** TEXT SECTION **
-- start --

Not you Tom. Your the last one I would accuse of embracing it. 

Brew, you are correct, the Dorado didn't get beat up that bad on this forum. Several of us were following it on another forum.  I still plan to visit Dorado to see the boat for myself as soon as I can get some free time. 

For the record, I have my skiff and happy to have an original HB. IMHO the boat will need sponsons to carry the new four strokes and if HB II had addressed this, they may have a better case should they try to prove these are copies. Again, this is only my opinion. I'm not worried about my sponsonless HB since I have enough 2 stroke power for life. 

Just my .000000000002 sense


----------



## costefishnt (Dec 11, 2006)

*Re: And another one...*

:disappointment:

I think I will take these pictures where i can start some real crapola


----------



## Guest (Oct 10, 2007)

*Re: And another one...*



> :disappointment:
> 
> I think I will take these pictures where i can start some real crapola


Ta hell you are. At least not without predicting the number of pages.


----------



## tom_in_orl (Dec 9, 2006)

-- end --

** SUPPLIED MATERIAL **
-- start --

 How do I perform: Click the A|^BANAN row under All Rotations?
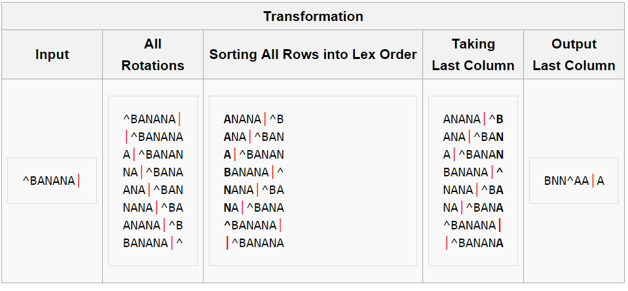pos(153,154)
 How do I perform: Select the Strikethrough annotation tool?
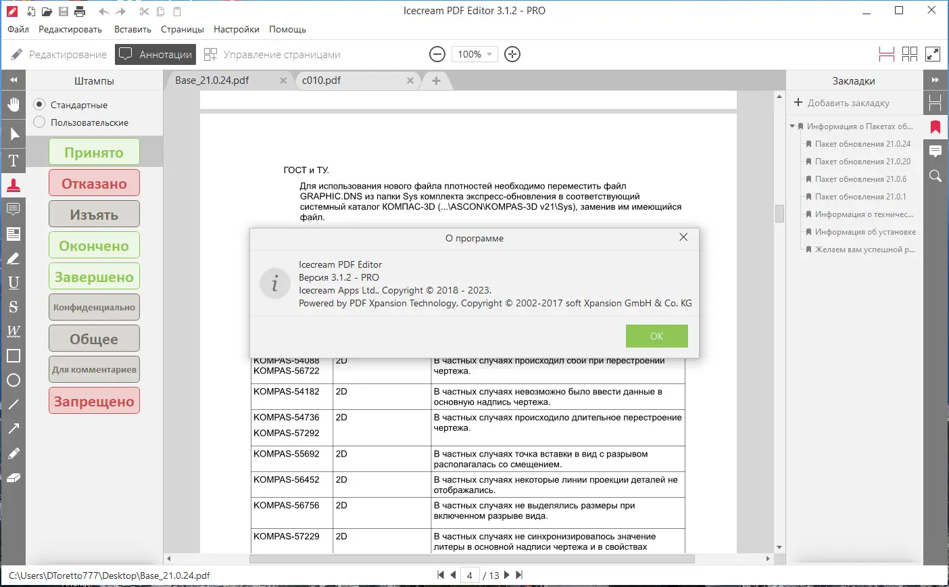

-- end --
-- start --

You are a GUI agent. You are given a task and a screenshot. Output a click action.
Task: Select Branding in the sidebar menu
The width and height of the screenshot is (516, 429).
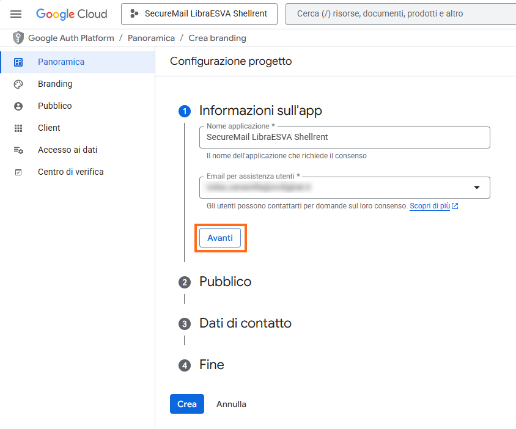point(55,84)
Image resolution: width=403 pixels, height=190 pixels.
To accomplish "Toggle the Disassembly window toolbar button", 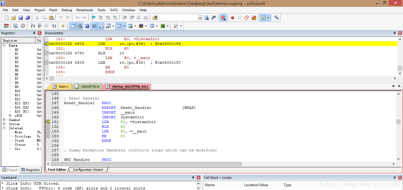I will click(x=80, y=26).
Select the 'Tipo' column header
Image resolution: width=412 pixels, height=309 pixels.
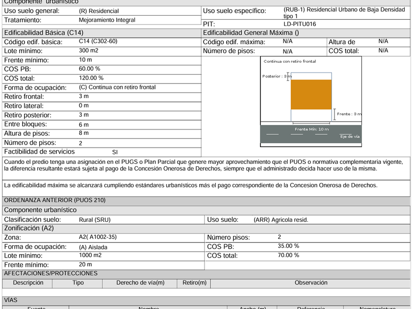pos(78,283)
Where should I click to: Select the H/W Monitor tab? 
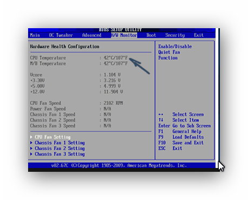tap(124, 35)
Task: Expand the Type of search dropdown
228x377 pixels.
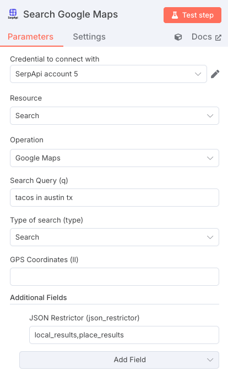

-- end --

** WORK TO DO **
Quote the boat forum thread, everything from "## costefishnt (Dec" down to "(Oct 10, 2007)". The material shown above is separate from the boat forum thread and unrelated to it.

** TASK OUTPUT **
## costefishnt (Dec 11, 2006)

*Re: And another one...*

:disappointment:

I think I will take these pictures where i can start some real crapola


----------



## Guest (Oct 10, 2007)